Figure 3.

Simplified model showing that breast cancer cells induce de-differentiation of MSCs/ASCs into at least two distinct CAF subtypes. The de-differentiation process of MSCs/ASCs in the TME of breast cancer is triggered by multiple factors including cytokines TGFβ, IL6, IL8, IL17, IL23, and TNFα, DNA damage, cellular stress, direct cell–cell contact and inflammatory stimuli. This malignant transformation shifts ASCs/MSCs into several cancer-supportive populations including two typical phenotypes: myCAFs promoting tumor growth, EMT, migration, invasion, and metastasis, and iCAFs mediating immune evasion, tumor growth, angiogenesis, and metastasis.
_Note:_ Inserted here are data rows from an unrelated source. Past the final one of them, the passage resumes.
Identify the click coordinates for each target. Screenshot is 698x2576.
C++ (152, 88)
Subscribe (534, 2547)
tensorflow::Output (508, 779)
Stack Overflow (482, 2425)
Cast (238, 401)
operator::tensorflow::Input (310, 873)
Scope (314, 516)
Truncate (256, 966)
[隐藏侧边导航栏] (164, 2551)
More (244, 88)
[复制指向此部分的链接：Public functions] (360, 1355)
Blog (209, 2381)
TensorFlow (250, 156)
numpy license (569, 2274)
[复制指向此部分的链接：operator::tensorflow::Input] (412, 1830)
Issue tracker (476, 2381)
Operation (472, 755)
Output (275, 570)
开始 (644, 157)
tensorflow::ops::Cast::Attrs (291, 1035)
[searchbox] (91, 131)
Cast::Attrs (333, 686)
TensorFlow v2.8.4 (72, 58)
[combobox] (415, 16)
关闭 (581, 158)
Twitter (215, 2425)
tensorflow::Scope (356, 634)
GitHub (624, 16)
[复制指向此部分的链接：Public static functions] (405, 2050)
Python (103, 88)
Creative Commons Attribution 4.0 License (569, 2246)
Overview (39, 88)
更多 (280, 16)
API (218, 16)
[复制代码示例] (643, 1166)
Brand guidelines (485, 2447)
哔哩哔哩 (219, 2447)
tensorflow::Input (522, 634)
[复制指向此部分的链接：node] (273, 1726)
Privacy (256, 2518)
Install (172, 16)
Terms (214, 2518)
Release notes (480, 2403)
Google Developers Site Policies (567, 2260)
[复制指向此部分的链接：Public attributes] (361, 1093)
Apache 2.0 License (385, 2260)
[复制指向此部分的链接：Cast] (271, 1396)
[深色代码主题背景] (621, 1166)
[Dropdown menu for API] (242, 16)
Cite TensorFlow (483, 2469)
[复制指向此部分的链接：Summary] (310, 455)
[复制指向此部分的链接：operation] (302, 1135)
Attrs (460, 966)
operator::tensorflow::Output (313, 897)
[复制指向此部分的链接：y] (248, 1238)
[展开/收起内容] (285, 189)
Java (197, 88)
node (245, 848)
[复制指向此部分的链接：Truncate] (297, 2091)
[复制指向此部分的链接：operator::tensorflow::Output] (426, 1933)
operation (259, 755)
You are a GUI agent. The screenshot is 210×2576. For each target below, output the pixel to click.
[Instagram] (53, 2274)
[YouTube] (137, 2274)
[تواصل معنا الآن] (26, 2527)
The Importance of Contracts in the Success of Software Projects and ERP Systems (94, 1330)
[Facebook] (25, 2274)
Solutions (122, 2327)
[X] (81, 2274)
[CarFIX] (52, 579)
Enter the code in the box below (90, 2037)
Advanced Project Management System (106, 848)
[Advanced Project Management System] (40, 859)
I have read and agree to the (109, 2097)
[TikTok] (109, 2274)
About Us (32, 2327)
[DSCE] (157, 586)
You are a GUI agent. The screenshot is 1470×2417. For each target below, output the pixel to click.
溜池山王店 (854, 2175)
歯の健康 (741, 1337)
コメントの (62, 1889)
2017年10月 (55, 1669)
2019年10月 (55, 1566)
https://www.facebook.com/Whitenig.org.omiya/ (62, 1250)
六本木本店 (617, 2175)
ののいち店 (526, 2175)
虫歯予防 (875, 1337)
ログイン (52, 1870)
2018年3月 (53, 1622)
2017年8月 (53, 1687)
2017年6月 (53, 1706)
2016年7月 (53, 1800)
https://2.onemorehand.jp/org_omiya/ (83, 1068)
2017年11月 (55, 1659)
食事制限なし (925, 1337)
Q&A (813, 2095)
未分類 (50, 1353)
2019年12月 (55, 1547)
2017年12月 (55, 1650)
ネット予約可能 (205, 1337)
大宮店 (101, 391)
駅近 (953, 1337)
ASCs, adipose tissue-derived mesenchymal stromal/stem cells; MSCs, mesenchymal stromal/stem cells; TGFβ, transforming growth factor β; IL6, interleukin 6; EMT, epithelial-to-mesenchymal transition; TNFα, tumor necrosis factor α; ECM, extracellular matrix; TME, tumor microenvironment; CD8, cluster of differentiation 8; myCAF, myofibroblast cancer-associated fibroblast; iCAF, inflammatory cancer-associated fibroblast; ACTA2, smooth muscle actin, TAGLN, transgelin; MYL9, myosin light chain 9; TPM, tropomyosin; FAP, fibroblast activation protein; FSP1, fibroblast-specific protein-1; PDGFRβ, platelet-derived growth factor receptor beta; LIF, leukemia inhibitory factor; CXCL, chemokines C-X-C ligand; HAS, hyaluronan synthase; CCL, monocyte chemotactic and activating factor; COL14A1, collagen type XIV alpha 1 chain.